* **PROBLEM**
Your output should be the lines from the one containing "Image resolution: width=331" through the last line below, both ends included, exactly as written and free of pictures.
◆ ◆ ◆ ◆ ◆
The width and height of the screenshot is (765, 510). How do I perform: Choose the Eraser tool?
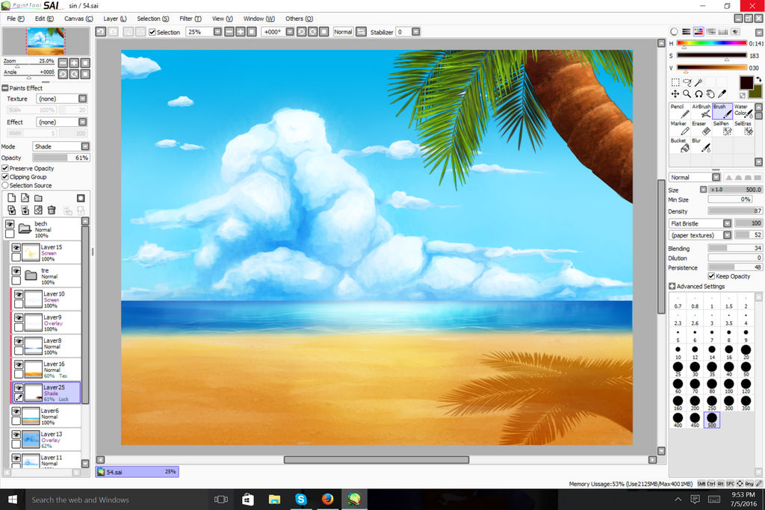tap(700, 128)

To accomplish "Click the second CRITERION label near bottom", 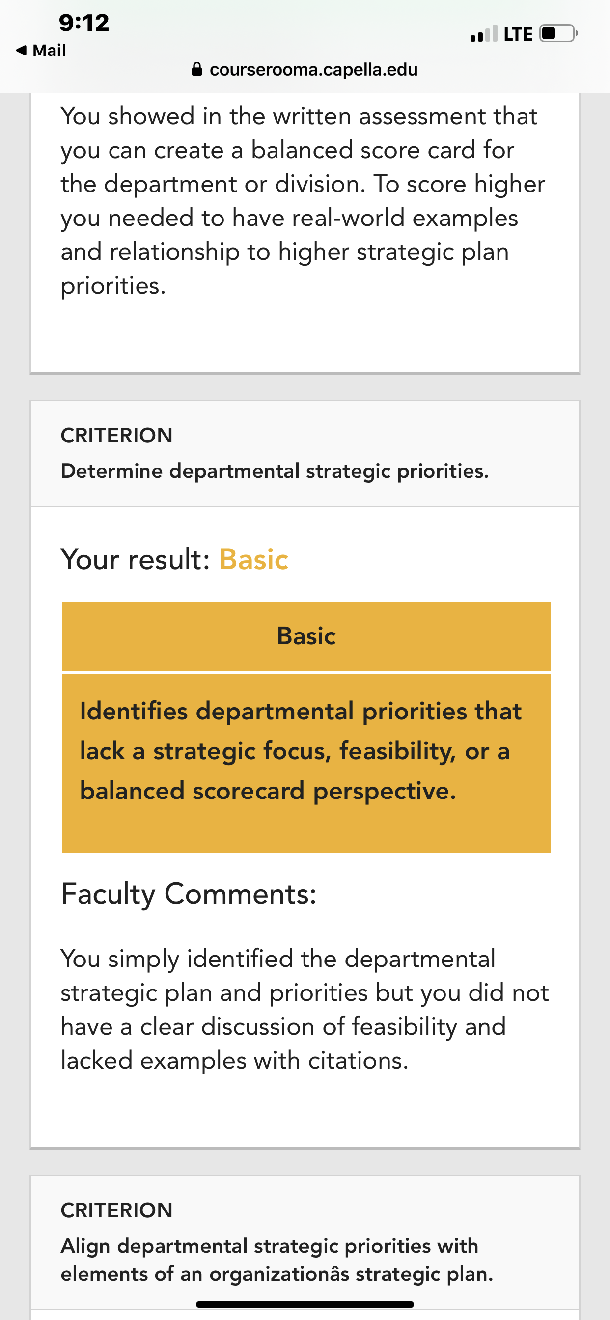I will coord(117,1210).
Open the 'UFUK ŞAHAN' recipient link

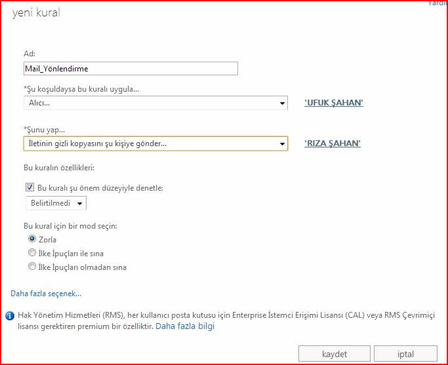[333, 103]
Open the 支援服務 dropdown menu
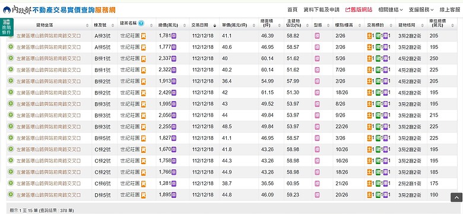The height and width of the screenshot is (214, 463). pos(421,10)
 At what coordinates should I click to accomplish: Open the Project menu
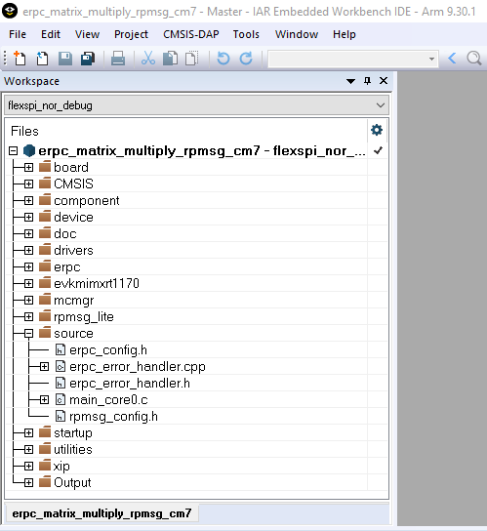tap(131, 34)

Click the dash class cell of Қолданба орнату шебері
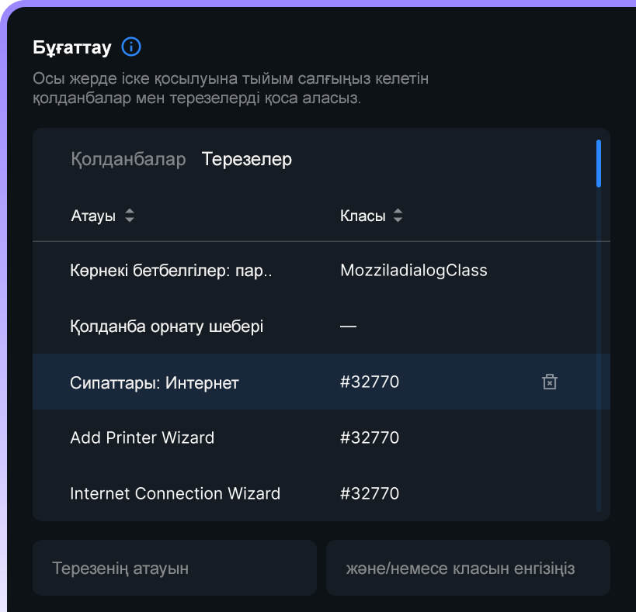348,326
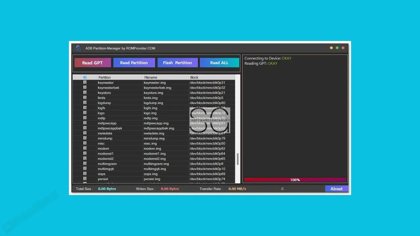The width and height of the screenshot is (420, 236).
Task: Click the partition list vertical scrollbar thumb
Action: [x=238, y=159]
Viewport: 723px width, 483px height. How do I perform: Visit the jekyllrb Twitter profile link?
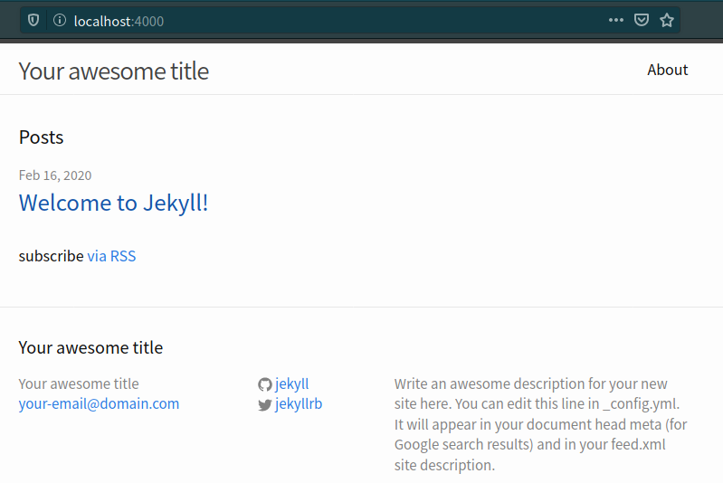[x=299, y=404]
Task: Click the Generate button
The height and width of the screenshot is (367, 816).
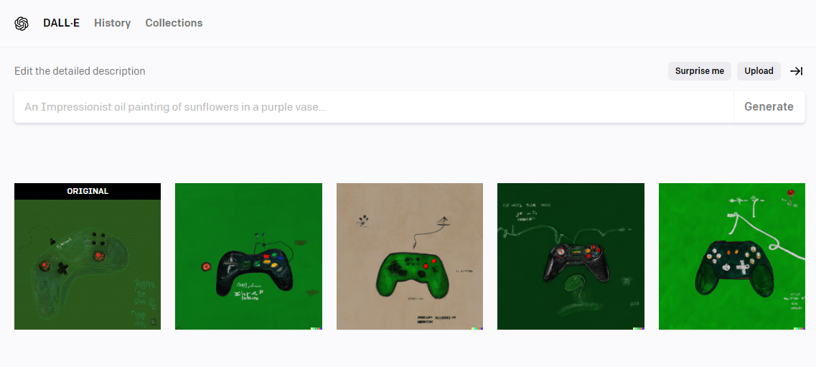Action: pyautogui.click(x=769, y=107)
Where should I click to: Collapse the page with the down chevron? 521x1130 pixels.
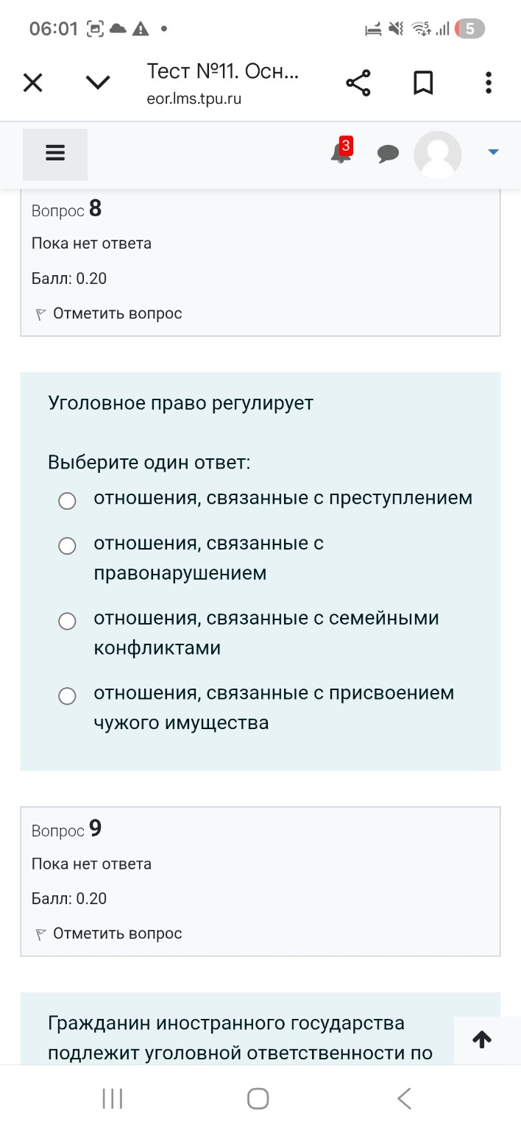(x=97, y=82)
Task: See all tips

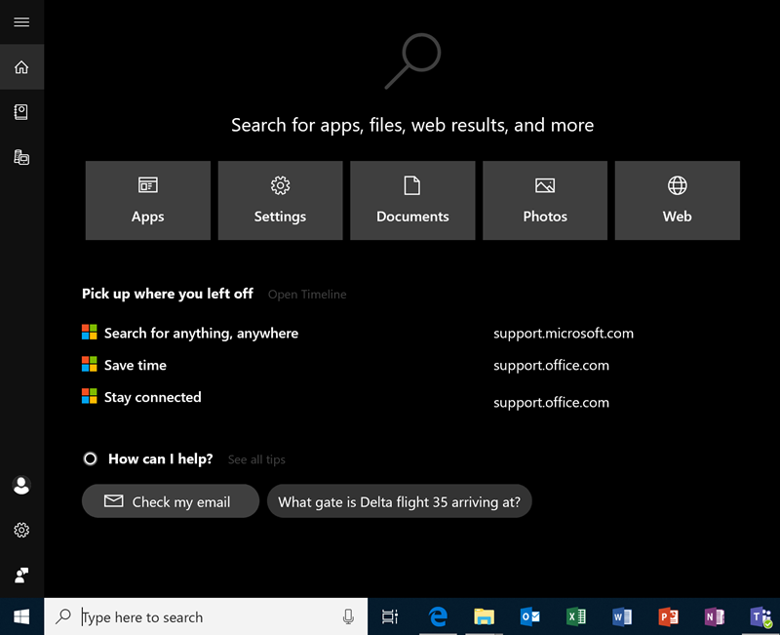Action: (x=256, y=458)
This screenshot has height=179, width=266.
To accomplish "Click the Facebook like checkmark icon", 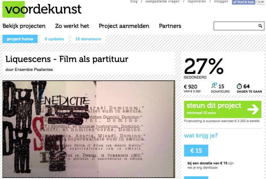I will point(235,2).
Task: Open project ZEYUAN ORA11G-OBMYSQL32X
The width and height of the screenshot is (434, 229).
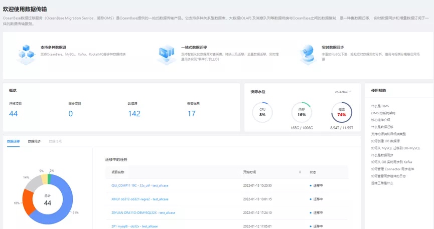Action: [143, 212]
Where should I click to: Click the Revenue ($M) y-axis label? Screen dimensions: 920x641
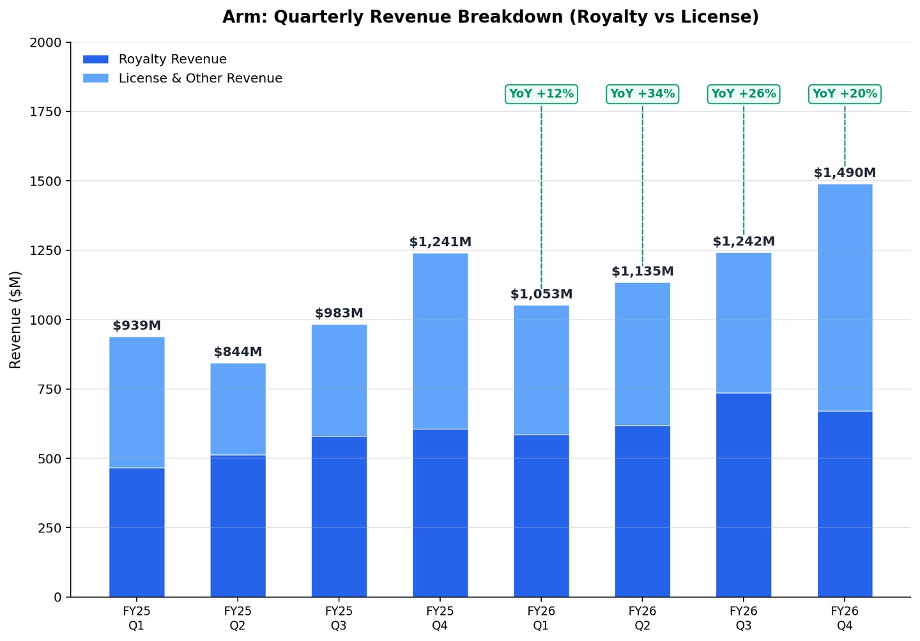(15, 320)
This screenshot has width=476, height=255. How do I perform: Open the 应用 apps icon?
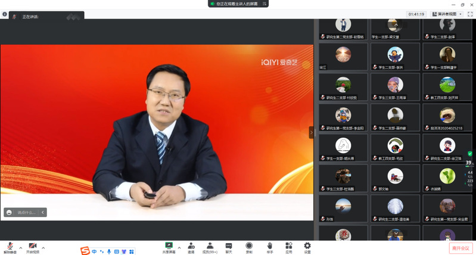(288, 247)
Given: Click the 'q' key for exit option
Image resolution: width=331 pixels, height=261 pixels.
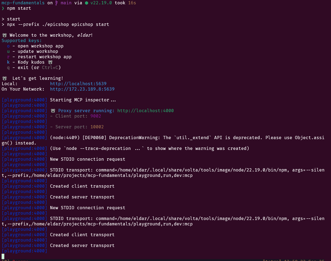Looking at the screenshot, I should (8, 68).
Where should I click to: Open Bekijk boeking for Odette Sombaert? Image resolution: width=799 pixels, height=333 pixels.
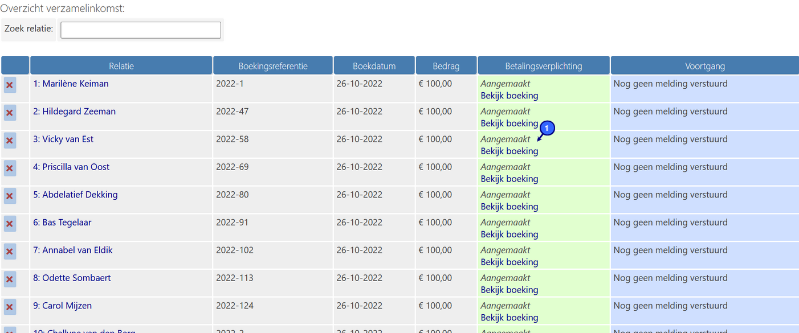[x=509, y=290]
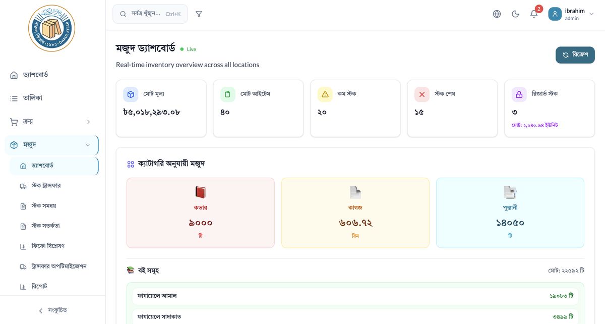Open notifications via the bell icon
The width and height of the screenshot is (605, 324).
tap(534, 14)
◆ ◆ ◆ ◆ ◆
* **TASK SOLUTION**
Image resolution: width=331 pixels, height=261 pixels.
Looking at the screenshot, I should (8, 68).
Where should I click to: Open Bekijk boeking for Odette Sombaert? Image resolution: width=799 pixels, height=333 pixels.
[x=509, y=290]
Open notifications via the bell icon
The width and height of the screenshot is (605, 324).
tap(534, 14)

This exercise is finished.